O caso tem impacto maior que o mandato de um deputado. Ele testa até onde uma maioria parlamentar pode ir em processo disciplinar e quando o Judiciário pode intervir para impedir uma decisão considerada irreversível antes do julgamento final.

No Paraná, a tentativa de cassação também ganhou temperatura eleitoral. Renato Freitas é uma das principais vozes da esquerda na Alep, enquanto a maioria da Casa é comandada por forças conservadoras e governistas.
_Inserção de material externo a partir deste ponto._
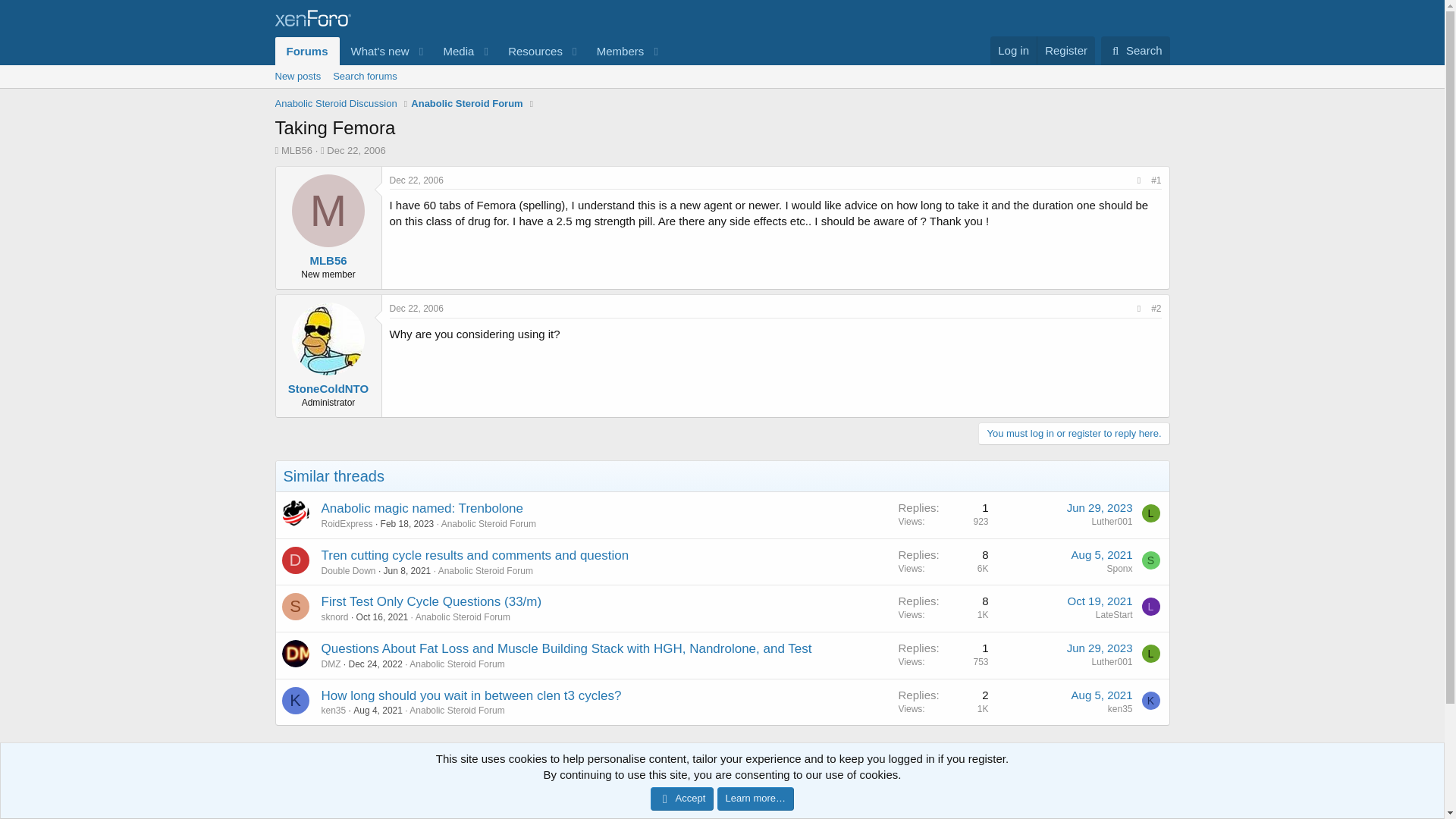
What's new (720, 93)
Dec 24, 2022 at 9:57 PM (374, 50)
First message reaction score: 0 (376, 664)
Search (942, 561)
Members (1135, 50)
Media (615, 50)
Dec 22, 2006 at 5:39 PM (453, 50)
Aug 5, 2021 at 2:53 PM (417, 180)
Dec 22, 2006 at 5:50 PM (1101, 554)
Jun 8, 2021 at 1:37 AM (417, 308)
Log in (407, 570)
Jun 29, 2023 at 7:47 AM (1013, 50)
Feb 18, 2023 at 8:17 PM (1099, 647)
Given the description of an element on the screen output the (x, y) to click on. 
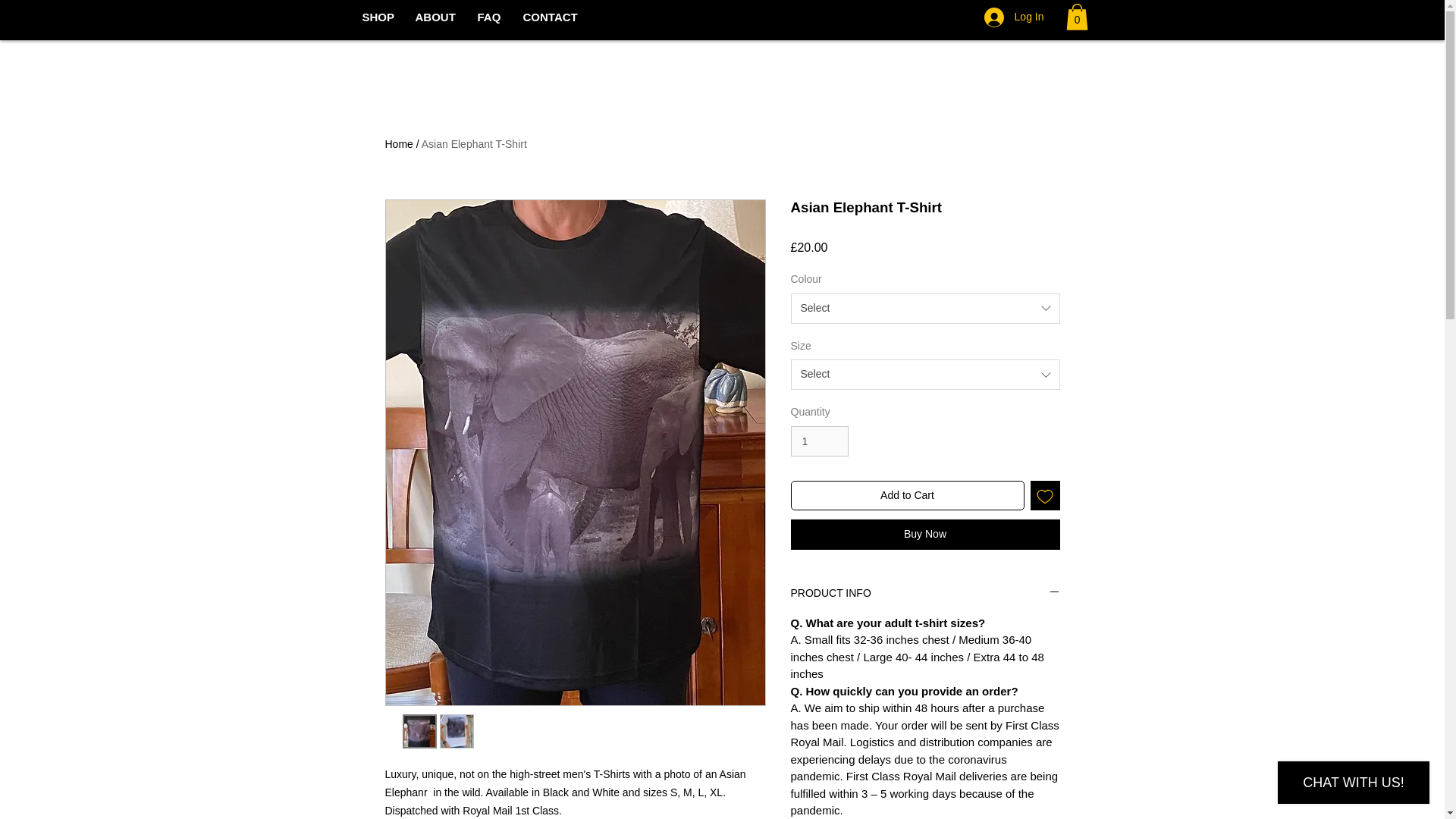
1 (818, 441)
Home (399, 143)
CONTACT (549, 16)
Asian Elephant T-Shirt (474, 143)
PRODUCT INFO (924, 593)
ABOUT (434, 16)
Add to Cart (906, 495)
Select (924, 374)
FAQ (488, 16)
Buy Now (924, 534)
Given the description of an element on the screen output the (x, y) to click on. 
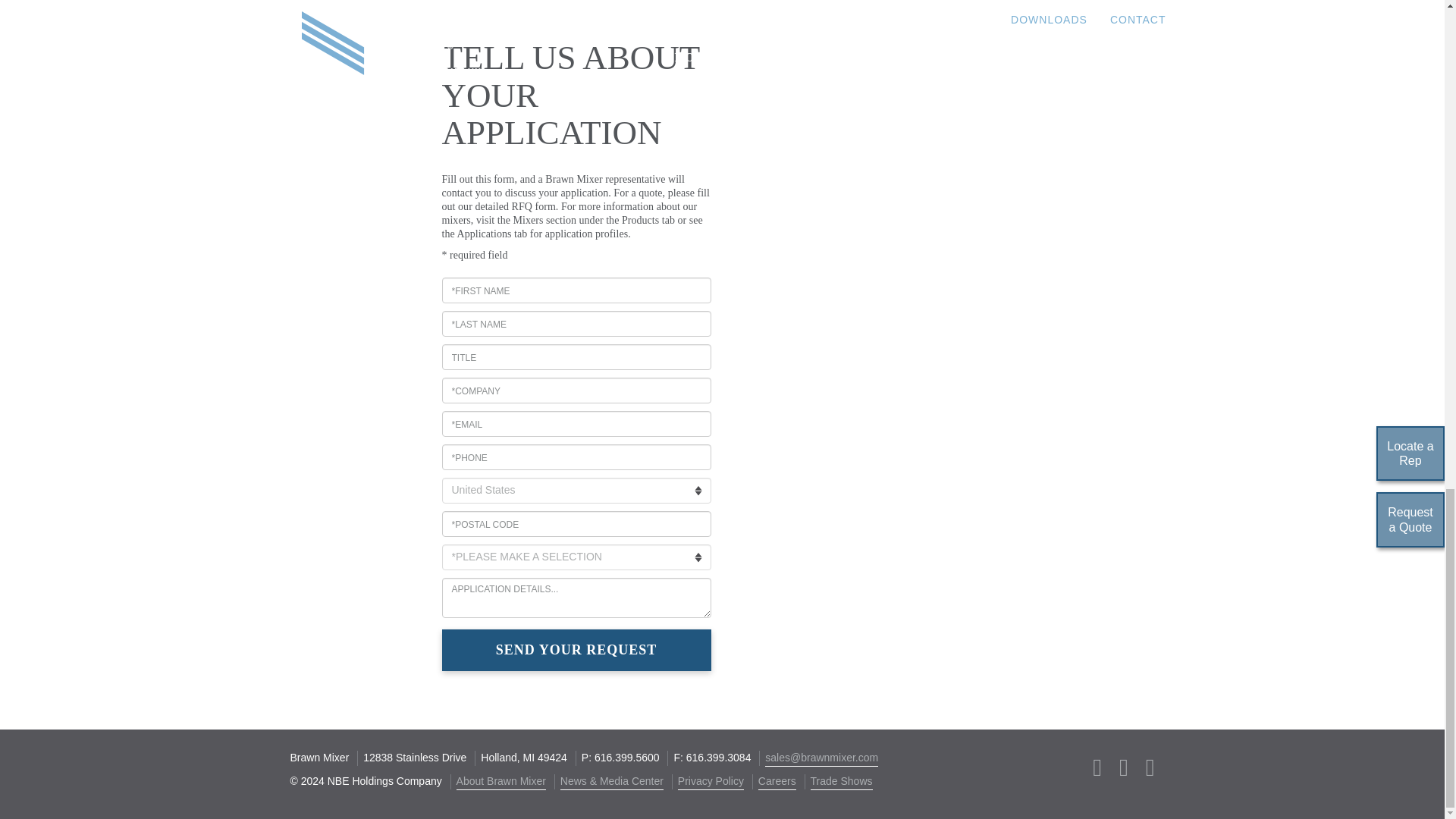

A manutenção da suspensão impõe nova derrota ao grupo que queria votar a cassação antes do julgamento definitivo da ação. Também recoloca Alexandre Curi diante de um problema institucional: ou a Alep convence o STF, ou terá de esperar a Justiça concluir a análise sobre a legalidade do processo.

O Blog do Esmael seguirá acompanhando o caso, porque a disputa envolve mandato popular, devido processo legal e o limite real do poder político dentro da Assembleia Legislativa do Paraná.